The house that built me...

Recently I've heard the new song "The House That Built Me" by Miranda Lambert (country singer). At first I hated the song because of the incessant twang but then one day I listened the words. And I loved them! I felt like the words were honest and real - and very relatable.

The song is about a woman going back to the house she grew up in and asking the people who now live there if she can walk through to feel her old memories.  

"I know they say you can’t go home again
I just had to come back one last time
Ma’am I know you don’t know me from Adam
But these handprints on the front steps are mine"

As she reminisces, she is hoping that these old memories will take away some of her current  sadness.

"You leave home and you move on and you do the best you can
I got lost in this old world and forgot who I am

I thought if I could touch this place or feeling
This brokenness inside me might start healing
Out here it’s like I’m someone else
I thought that maybe I could find myself"

Now not having actually grown up in one house in my own life, I am still touched by this song and can relate to wanting to go back to my care-free childhood instead of having the stress and responsibility I have to experience now. 
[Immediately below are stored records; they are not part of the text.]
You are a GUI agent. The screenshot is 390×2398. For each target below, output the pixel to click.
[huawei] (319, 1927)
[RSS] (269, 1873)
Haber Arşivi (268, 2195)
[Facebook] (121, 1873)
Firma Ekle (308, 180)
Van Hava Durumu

And when I think about all of the homes I grew up in, I think about how much of "me" I took away from each of these places.

For example:

Marigold House

  • I learned to tie my shoe.
    • I still remember the day that I figured this out with the "bunny ear" technique and experienced my own self-sufficiency. 
  • I got trapped under the garage door (TWICE!).
    • I learned that sometimes when your parents caution you, they actually know their stuff, such as staying out of the way when the door is closing.
  • Dad did work on the new Jelly Belly factory and brought home endless goodies 
    • I learned to appreciate the sweet things in life :)
Elmhurst House 
  • My brother, Bo, spent one of my birthday parties running around outside and tripping over the garden hose to entertain my friends. 
    • I learned that boys do stupid things to "impress" girls and brothers will try to steal your thunder :)
  • Our house burnt down in 1988 while my family and I were across the street at church 
    • I learned that if you are in the right place at the right time, you will be blessed - even through trials.
    • I experienced the spirit of giving as I was overwhelmed with all of the kindness and unselfishness people offered us. Every day more and more boxes of clothing, dishes, blankets, etc would be given us. The children in my primary even did a penny drive and raised enough money in weeks to buy new scriptures for all 6 of my brothers and sister.
    • We lost pretty much everything in that fire yet we were able to bounce back. I learned that material possessions are temporary and replaceable and it was the love of my family - and extended family who took all of us in - that carried us through this hard time. But they made it so fun for me that I can't remember this being a hard time - it just felt like an extended vacation at Grandma's house. I'm sure my parents would feel otherwise but I was 7 years old.
Lily House
  • It snowed in Fairfield in December 1988 for the first time in like 8 years. 
    • I learned that nothing is impossible - and brothers are mean and silly as Rocky picked me up out of bed, threw me in the snow and locked me outside in my nightgown. And then Bo and Josh were trying to ride their bikes down the snowy hill for the thrill of sliding all over.
  • I learned that sometimes the best things in life are free - as we "somehow" had free cable in that house. 
Evergreen House
  • Since I spent my formative pre-teen and teenage years here until I moved away to college, this is the house that 
    • I learned to play the flute, the bells, sporadically practiced the piano and spent countless hours singing around the piano as my Mom played - deepening my love for music.
    • I got to redecorate my room during high school for the first time and my mom let me pick everything, building my creativity.
    • I experienced the joy of prank calls & TP'ing houses for the first time - then I worked on perfecting these skills.
    • I learned to drive - and learned my mom was a much more patient teacher than my dad.
    • I attempted to learn to drive with a stick shift but failed miserably until I was left without a car and with determination tried to rock the "Gator Man" truck. Some things are best just left alone though.
    • I learned about dealing with crazy people such as neighbors.
    • I started going to church dances and then dating - and oh the hours I spent getting ready with my friends for church dances.  
    • I probably should have never discovered the joys of skipping class and finding creative ways to cover it up.
    • I moved away and then experienced what it was like to come home from college and appreciate your home's sameness again.
"If I could walk around in I swear I’ll leave

Won’t take nothing but a memory
From the house that built me"

The simplicity of these memories seems so surreal now as I juggle my career, being a wife and a support to my husband, being a good friend and a good person overall and also keeping myself healthy and fit while developing my own individuality and creativity. So I hope to continue to appreciate the simple things in my life as it grows even more complex.

I realize also that it is not the homes that build you, but really the people that truly build you in those homes -whether it is yourself, your family or your friends.

1 comment:

  1. you sure lived a lot of places! those are some wonderful memories to have. maybe you could go back to ALL your houses :P or maybe this is your figurative visit to those houses. deep.